Reading
Intent
At Lowton Junior and Infant School, we believe the teaching of reading is integral to a child’s understanding and appreciation of the world around them; a platform that allows our children to see beyond what they know, overcome barriers, share in cultural experiences, and develop the vocabulary they need to effectively express themselves. We are aware of the impact reading has on the cognitive, social, and linguistic development of children in addition to the children’s well-being and future academic success later in life. We aspire for every child to leave Year 6 as a fluent, confident reader with a thirst and true love for reading irrespective of their starting points, background, gender, needs or ability.
We strive to offer higher levels of support or extra challenge for those who need it so that all pupils can access learning during daily lessons. We aim to inspire an appreciation of our rich and varied literary heritage and foster a habit of reading widely and often, both for information and for enjoyment. It is our shared staff vision that children develop an intrinsic motivation to read for pleasure and leave our school having cultivated a life-long love of books and discuss books with excitement and interest.

Data segment:
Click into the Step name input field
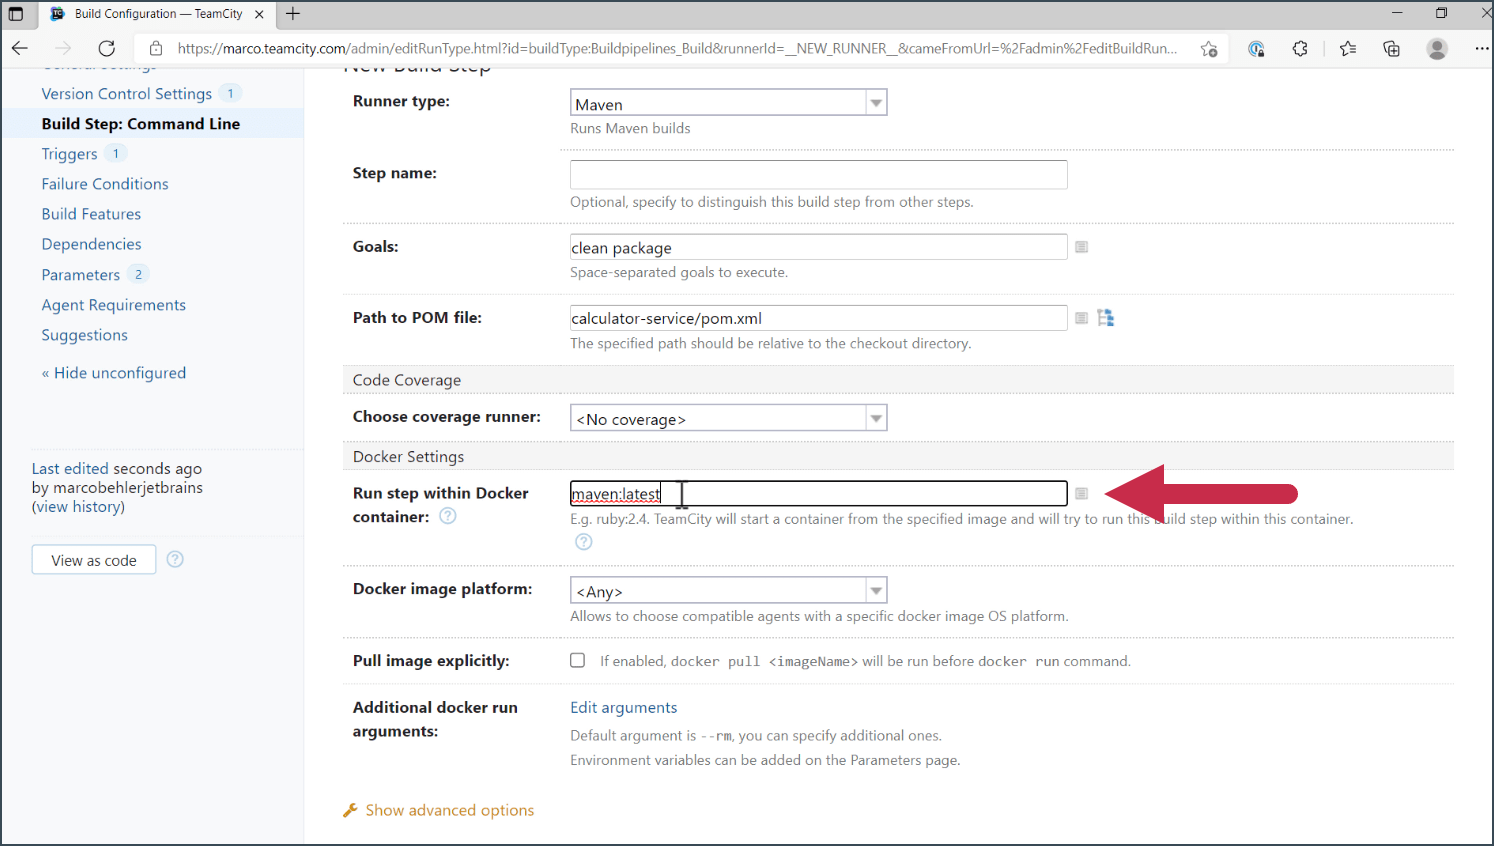 pyautogui.click(x=818, y=174)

To do: Reproduce the reading intent statement starting at "We strive to" and ending after "excitement and interest.", substituting "weekly lessons" for "daily lessons".

Exercise output:
We strive to offer higher levels of support or extra challenge for those who need it so that all pupils can access learning during weekly lessons. We aim to inspire an appreciation of our rich and varied literary heritage and foster a habit of reading widely and often, both for information and for enjoyment. It is our shared staff vision that children develop an intrinsic motivation to read for pleasure and leave our school having cultivated a life-long love of books and discuss books with excitement and interest.